I have long held that we cannot truly move forward in Malaysian politics, and truly get down to the business of government, until a new generation of politicians in tune with this new generation of Malaysians can take power. This seismic shift in how we view the world is something young leaders like Nik Nazmi Nik Ahmad, Nurul Izzah Anwar, Khairy Jamaluddin, and Tony Pua seem more comfortable with. They understand that most young Malaysians just want a government that can give them every reasonable opportunity to succeed, regardless of where they come from or who they are, politics of culture or identity be damned.
For all the good our old guard is presently attempting to do — and I do support them in whatever efforts they may make to change Malaysia for the better — they are simply not a credible vanguard for a seismic shift in how Malaysian politics works. I like Anwar's race-blind approach to welfare economics, but he cannot be a credible spokesperson for efforts to promote this when he built his political career on fighting the culture wars. I may agree with Najib that the NEP needs to be at the very least rethought, but he can't seriously speak for that when he was eagerly out there battling for ketuanan Melayu as a young politician. Even if Lim Kit Siang can present a pragmatic and open-minded case for secularism or the promotion of alternative streams of education, he has no authority to speak on these issues when he exploited them to fight the culture wars. These men clearly mean well, and I wish them the best in implementing these various agendas they have laid out. However, as an objective observer, I cannot see them getting very far when they are all waist-deep in a heap of dung they have flung at each other — it is a bit too late to start digging themselves out of this now.
All this is not to say that culture and identity are no longer potent issues, because they are; there are still longstanding rifts in our society that must be healed, and our government must play a huge role in that. But the key difference is, the generations of old viewed the world through the lenses of culture and race; the generation of today views the world through the lenses of opportunity and joie de vivre — we want to live life to the fullest, to accomplish all we can with what we have. Every generation of Malaysians has made these things their priorities, of course — the difference is in what tops the list: identity topped the list for the generations past, but opportunity tops the list for the generation today. This key difference of priorities is what so drastically swung the tide in the March elections, where one side promised opportunity, and the other side promised another clash of cultures and races.
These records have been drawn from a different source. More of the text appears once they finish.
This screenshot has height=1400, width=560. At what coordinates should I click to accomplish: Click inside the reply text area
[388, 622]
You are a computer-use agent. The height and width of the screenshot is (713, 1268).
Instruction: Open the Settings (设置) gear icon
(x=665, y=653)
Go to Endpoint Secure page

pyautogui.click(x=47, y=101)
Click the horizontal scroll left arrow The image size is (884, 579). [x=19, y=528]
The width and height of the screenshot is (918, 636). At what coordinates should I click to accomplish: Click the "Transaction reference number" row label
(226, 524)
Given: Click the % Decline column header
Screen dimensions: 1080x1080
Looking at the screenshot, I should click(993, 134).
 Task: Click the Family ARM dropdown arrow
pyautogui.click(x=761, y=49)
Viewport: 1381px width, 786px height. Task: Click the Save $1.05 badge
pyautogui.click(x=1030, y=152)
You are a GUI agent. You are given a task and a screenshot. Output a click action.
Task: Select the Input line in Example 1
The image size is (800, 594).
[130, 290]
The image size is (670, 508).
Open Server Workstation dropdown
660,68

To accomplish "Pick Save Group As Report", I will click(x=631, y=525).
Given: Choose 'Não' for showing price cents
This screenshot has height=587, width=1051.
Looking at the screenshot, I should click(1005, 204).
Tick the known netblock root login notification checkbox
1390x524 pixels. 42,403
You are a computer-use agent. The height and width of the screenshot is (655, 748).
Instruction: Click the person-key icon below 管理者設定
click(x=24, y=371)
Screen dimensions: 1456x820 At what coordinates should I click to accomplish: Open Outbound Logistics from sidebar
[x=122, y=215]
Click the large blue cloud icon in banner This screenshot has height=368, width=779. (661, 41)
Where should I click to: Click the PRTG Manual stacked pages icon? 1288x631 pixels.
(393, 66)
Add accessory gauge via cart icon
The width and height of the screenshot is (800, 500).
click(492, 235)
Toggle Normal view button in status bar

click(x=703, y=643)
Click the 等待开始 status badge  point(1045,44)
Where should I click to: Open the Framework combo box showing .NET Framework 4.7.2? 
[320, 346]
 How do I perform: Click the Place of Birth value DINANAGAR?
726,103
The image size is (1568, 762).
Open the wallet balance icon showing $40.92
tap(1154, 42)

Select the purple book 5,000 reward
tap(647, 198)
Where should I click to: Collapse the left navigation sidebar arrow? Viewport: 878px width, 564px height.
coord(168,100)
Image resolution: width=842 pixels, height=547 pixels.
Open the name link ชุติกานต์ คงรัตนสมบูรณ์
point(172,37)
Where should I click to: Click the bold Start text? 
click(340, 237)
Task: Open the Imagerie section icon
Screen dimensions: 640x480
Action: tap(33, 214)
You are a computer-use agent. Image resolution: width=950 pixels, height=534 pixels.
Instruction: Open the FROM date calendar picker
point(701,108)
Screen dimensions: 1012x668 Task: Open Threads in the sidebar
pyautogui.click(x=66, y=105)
The leaders of tomorrow will be those who can deliver the best opportunities for Malaysians to use the talents and ability they have, to enjoy their lives to the fullest. Those who try to build their political careers on fighting the wars of decades gone by will soon find their staying power limited and in short supply. We are on the verge of a new kind of politics, one built on more than stale issues of cultural superiority or ethnic dominance — one built on pragmatism and ability to deliver the goods.